His practical activities mirror his research interests. Professor Mayer was Counsel to the German Parliament in the Treaty of Lisbon-trial in 2008-2009 and in the first Euro-crisis case 2010-2012 at the German Constitutional Court. He is currently Counsel to the German government in the CETA and in the EUSFTA cases at Germany's highest court (since 2016 and 2019, both cases still pending), in the case on the Unified
European Patent Court (since 2017) and in the case on the European Patent Office (since 2019, pending).
He has frequently testified as an expert witness in parliamentary hearings on constitutional law and EU law.
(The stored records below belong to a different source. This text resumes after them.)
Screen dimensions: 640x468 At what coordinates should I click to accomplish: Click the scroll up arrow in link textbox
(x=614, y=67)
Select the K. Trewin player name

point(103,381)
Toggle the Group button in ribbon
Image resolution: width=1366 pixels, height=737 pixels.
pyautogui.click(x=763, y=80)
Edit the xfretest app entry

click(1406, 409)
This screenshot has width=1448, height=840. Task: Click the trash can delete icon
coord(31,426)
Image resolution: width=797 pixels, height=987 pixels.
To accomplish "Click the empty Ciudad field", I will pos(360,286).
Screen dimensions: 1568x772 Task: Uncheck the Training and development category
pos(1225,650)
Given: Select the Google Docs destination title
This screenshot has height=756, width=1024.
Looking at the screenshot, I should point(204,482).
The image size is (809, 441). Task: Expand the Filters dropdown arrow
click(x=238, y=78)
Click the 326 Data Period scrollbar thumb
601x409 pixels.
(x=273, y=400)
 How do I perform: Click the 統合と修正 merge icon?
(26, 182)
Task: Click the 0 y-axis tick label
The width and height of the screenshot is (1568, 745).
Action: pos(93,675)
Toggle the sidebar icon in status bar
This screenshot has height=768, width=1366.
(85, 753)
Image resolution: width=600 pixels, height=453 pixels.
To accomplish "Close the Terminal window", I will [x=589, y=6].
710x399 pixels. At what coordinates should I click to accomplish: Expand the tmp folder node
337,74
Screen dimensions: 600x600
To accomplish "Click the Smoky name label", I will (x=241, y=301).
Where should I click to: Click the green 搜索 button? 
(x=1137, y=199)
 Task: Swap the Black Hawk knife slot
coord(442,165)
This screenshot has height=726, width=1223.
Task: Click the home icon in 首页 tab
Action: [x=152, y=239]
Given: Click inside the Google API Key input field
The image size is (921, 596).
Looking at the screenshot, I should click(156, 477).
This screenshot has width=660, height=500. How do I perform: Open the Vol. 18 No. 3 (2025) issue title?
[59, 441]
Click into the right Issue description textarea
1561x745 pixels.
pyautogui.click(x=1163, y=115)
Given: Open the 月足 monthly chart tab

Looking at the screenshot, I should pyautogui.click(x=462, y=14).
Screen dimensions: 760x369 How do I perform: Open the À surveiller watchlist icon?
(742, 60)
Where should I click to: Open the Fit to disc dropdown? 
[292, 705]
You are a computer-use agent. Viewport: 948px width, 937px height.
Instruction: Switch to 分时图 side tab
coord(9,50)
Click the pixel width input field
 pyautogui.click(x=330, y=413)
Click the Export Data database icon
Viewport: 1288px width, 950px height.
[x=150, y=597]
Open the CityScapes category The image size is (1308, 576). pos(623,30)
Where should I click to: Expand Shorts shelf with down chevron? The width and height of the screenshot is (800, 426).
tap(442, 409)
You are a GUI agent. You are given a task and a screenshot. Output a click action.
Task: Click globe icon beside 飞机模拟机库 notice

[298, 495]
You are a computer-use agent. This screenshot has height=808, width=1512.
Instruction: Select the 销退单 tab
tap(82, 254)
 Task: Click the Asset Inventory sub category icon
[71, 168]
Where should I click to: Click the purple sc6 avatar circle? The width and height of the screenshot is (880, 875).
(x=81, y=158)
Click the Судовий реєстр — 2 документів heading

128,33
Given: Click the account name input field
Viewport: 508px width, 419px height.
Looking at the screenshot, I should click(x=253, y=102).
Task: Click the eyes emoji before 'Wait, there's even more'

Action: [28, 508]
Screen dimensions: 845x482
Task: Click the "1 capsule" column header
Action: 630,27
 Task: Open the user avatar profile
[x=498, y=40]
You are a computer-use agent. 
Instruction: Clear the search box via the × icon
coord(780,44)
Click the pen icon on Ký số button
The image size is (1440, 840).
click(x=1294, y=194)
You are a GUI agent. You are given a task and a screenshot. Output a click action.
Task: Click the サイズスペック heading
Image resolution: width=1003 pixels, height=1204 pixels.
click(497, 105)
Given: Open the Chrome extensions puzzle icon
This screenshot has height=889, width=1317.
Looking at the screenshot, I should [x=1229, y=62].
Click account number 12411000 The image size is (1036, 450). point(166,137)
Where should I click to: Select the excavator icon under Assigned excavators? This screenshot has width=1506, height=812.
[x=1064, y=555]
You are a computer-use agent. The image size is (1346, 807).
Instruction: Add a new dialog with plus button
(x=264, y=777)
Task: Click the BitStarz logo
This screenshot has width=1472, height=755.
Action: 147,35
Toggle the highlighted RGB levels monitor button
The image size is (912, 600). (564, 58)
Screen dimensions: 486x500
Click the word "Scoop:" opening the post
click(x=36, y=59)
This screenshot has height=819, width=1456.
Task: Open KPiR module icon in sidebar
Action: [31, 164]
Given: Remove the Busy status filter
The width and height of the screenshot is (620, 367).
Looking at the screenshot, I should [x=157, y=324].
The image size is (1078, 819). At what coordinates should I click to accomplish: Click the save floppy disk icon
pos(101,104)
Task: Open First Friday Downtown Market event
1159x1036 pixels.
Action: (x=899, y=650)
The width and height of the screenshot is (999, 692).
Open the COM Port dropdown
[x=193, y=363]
He has been teaching EU law to future German diplomats at the German Foreign Service Academy
(Akademie Auswärtiger Dienst) since 2010. Since 2016, he has been a member of the German Football Association’s Federal Court (DFB Bundesgericht), ethics chamber.
He has dual French and German citizenship and lives in Berlin with his family.
Featured work
Completing Europe’s banking union: economic requirements and legal conditions
This contribution analyses the deficiencies of the current framework and identifies possible responses, in line with three levels of reform ambition.
How to get the European Banking Union unstuck
Enlarging and deepening: giving substance to the European Political Community
The EPC would not be, and should not be, regarded as a substitute for EU accession, but should be designed to work as an accelerator.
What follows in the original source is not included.